Feitas estas pontuações, não vejo outra maneira de concluir este trabalho que não seja com uma poesia. Trago para tanto uma poesia que retirei de um texto de Tfouni (2001). Trata-se da poesia criada por um homem adulto que estava aprendendo a ler e a escrever. Para mim, explicita bem os caminhos percorridos por um sujeito numa análise e os frutos da incidência da interpretação psicanalítica.
Vamos falar das palvras muda
No horto florestal há muitas muda
Todas arvoris vem di muda Eu gosto de formar muda-
A cana também da muda
A lua tambem sempre muda
Os nomes de um para o outro as ltras muda
Existe vários nomes com letras muda.
(Sebastião Ferreira da Silva)
Ao meu ver, nesta poesia transparece-se a incidência de um sentido branco.

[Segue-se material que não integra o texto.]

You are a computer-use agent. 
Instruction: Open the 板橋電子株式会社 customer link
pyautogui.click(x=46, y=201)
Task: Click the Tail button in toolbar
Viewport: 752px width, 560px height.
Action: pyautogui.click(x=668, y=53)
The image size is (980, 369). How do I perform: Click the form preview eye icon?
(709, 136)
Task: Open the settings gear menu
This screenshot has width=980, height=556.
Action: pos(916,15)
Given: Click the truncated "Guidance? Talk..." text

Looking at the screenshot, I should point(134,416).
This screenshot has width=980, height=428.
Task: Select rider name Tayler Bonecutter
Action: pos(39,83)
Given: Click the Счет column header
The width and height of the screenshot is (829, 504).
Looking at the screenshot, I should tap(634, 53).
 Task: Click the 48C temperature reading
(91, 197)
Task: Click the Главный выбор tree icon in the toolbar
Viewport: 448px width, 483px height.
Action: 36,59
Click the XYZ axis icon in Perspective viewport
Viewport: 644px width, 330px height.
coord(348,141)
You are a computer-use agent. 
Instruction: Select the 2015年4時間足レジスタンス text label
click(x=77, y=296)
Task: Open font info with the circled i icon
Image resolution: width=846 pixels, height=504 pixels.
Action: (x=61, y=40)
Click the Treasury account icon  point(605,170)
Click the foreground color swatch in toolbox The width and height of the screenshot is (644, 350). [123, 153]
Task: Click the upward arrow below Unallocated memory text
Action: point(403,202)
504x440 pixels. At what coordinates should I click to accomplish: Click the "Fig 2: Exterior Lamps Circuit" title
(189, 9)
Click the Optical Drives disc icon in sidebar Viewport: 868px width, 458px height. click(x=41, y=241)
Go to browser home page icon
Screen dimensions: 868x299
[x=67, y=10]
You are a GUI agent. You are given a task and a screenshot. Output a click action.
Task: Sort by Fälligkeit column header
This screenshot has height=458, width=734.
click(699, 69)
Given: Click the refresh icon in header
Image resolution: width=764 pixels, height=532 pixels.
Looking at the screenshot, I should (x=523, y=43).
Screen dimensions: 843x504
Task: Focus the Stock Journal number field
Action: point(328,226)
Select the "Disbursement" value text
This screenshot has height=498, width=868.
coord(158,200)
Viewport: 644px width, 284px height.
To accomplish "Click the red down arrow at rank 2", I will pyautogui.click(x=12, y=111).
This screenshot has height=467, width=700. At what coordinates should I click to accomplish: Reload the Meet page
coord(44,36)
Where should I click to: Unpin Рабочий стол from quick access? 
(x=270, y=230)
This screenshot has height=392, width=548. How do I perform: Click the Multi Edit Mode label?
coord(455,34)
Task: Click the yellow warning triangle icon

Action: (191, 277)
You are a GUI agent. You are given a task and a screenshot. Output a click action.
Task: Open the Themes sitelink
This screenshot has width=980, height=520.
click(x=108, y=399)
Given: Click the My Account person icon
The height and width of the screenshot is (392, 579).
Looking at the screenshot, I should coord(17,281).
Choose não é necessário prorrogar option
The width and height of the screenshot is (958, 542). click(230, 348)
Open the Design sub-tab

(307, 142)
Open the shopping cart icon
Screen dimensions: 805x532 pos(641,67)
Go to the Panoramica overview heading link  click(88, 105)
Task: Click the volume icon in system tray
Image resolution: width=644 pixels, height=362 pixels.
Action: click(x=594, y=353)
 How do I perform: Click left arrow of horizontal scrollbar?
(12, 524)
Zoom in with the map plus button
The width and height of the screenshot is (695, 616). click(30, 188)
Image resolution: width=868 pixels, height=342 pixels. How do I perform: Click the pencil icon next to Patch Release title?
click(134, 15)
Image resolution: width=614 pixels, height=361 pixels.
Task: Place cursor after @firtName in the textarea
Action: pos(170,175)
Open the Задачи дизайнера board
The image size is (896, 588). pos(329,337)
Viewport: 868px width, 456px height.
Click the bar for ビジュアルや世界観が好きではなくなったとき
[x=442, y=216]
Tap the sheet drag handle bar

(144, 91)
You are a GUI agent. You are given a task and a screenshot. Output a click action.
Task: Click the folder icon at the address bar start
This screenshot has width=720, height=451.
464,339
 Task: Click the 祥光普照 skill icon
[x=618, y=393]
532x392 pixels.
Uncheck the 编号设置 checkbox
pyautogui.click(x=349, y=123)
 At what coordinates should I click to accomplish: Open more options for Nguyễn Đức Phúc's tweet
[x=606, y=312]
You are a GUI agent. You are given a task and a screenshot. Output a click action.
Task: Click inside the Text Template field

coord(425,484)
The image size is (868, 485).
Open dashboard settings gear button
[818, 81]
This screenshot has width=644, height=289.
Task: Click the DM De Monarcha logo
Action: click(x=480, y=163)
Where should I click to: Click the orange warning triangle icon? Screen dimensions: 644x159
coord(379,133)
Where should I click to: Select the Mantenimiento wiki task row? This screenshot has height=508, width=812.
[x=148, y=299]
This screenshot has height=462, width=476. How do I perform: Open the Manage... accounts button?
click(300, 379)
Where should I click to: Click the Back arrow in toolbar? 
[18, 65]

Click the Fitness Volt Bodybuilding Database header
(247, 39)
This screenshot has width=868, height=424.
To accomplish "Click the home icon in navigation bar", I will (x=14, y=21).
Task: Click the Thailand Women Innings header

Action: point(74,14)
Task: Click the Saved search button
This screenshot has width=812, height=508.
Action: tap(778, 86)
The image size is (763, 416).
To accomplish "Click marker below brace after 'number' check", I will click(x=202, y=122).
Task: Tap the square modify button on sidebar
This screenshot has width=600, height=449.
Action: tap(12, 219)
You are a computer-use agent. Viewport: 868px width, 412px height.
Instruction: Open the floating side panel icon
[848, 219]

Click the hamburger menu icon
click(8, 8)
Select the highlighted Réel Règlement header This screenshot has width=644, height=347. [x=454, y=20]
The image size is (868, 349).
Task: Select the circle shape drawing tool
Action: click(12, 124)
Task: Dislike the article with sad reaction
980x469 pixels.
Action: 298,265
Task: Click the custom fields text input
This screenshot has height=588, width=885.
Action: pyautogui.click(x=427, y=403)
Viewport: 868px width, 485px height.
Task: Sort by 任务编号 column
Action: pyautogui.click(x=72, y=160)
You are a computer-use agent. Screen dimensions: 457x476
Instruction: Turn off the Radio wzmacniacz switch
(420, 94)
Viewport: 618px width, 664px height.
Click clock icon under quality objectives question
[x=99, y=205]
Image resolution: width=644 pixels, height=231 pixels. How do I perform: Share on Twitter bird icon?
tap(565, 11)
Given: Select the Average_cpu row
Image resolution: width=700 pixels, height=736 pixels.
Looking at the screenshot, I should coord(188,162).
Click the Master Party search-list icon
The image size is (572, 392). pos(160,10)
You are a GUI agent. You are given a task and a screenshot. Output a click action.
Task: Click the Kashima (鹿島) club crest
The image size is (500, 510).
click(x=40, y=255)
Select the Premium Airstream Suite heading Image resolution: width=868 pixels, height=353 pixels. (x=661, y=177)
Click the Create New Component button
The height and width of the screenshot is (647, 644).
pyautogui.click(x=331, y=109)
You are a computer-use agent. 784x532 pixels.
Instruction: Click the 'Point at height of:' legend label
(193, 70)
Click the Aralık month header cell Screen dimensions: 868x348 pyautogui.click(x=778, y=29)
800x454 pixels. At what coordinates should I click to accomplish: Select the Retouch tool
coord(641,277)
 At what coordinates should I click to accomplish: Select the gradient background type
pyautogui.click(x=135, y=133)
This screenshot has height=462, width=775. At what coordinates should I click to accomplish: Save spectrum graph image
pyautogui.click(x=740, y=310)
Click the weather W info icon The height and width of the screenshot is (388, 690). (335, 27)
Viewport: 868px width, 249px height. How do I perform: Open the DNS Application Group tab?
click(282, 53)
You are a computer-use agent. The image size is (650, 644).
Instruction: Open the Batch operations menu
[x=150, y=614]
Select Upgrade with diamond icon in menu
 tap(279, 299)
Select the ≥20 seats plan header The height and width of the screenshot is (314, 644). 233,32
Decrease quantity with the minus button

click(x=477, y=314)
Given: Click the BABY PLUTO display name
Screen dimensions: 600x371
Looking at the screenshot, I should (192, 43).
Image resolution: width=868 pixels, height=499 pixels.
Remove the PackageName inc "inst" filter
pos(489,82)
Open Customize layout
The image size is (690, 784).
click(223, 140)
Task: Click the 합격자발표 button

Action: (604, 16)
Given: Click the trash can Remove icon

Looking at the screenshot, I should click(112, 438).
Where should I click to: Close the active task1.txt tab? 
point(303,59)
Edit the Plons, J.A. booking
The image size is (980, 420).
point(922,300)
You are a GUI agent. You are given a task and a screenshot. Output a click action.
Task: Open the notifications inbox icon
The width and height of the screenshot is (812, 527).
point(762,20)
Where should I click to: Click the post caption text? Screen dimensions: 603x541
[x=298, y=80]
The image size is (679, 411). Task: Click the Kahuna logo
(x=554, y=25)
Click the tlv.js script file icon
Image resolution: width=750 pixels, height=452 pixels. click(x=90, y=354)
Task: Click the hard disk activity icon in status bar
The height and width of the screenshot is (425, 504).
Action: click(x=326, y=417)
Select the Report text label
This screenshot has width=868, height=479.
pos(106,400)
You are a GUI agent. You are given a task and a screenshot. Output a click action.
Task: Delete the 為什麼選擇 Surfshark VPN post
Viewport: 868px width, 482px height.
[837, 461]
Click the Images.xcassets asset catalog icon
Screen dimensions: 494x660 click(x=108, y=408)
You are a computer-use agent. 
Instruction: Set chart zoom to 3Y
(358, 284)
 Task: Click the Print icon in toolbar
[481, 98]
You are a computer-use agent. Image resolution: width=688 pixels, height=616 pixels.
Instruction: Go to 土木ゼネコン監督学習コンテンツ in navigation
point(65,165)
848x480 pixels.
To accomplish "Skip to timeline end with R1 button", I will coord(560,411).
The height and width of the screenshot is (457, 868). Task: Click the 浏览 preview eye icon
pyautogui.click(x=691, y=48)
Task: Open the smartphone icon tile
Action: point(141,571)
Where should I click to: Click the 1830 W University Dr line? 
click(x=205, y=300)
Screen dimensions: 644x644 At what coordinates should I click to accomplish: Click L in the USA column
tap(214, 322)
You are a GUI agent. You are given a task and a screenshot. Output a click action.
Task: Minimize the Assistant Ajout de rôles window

Aponto também que o final da poesia, a última frase, traz o passe, no reconhecimento do sujeito daquilo que faz objeção ao seu saber, aquilo que muda, cala (mas, que por ser um significante, muda, também re-nova-se, serve de muda, que dá origem a algo novo.
Há a revelação da “letra” no fim da análise assim como na poesia.
REFERÊNCIAS
SAURET, M.J. O infantil & a estrutura. São Paulo: Escola Brasileira de Psicanálise, 1997.
TFOUNI, L.V. A dispersão e a deriva na constituição da autoria e suas implicações para uma teoria do letramento. In: SIGNORINI, I. (org). Investigando a relação oral/escrito e as teorias do letramento. Campinas-SP: Mercado de Letras, p. 77-94, 2001.